Studies on the structure of intracellular bacteriophage T4 DNA

Abstract

We have studied DNA metabolism in cells infected with bacteriophage T4 mutants producing different temperature-sensitive proteins required for T4 DNA replication. In general, the structure of the normal, 600 to 1000 S intracellular DNA is maintained when DNA synthesis is blocked by shifting such mutant-infected cells to a non-permissive temperature. However, in cells infected with a phage producing a thermolabile gene 32 protein (T4 DNA-unwinding protein), we find that the intracellular DNA is completely converted to simple DNA pieces ranging from one-fourth to two genomes in length (39 S to 80 S) within two minutes after a shift to high temperature. This conversion appears to require the presence of an active T4 gene 49 product. We present evidence that these DNA pieces are generated from the normal intracellular DNA by cutting at single-stranded regions uncovered by thermal inactivation of gene 32 protein, and that these single-stranded regions are greatly reduced or missing in a gene 49-deficient infection.

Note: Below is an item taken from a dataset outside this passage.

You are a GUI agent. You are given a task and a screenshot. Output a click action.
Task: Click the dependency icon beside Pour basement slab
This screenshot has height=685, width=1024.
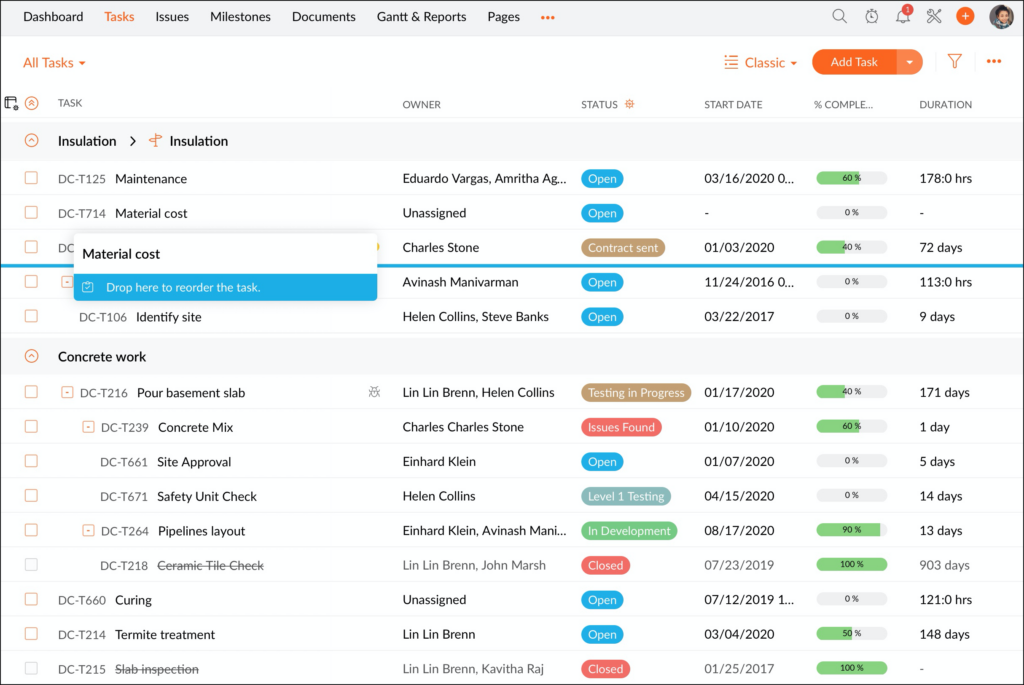[375, 392]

The entire conversion can be closely mimicked in vitro by incubation of the intracellular DNA in detergent-treated lysates with the single-strand specific endonuclease, S 1. Striking features are the apparent first-order kinetics with which DNA is removed by S 1 nuclease from the normal rapidly sedimenting conformation, and the absence of appreciable quantities of normally sedimenting, oligomeric DNA intermediates in this breakdown process. The data suggests a “brush-like” model for the intracellular T4 chromosome, with the DNA held at roughly genome-length intervals by some non-DNA core material resistant to both strong detergent and protease treatments.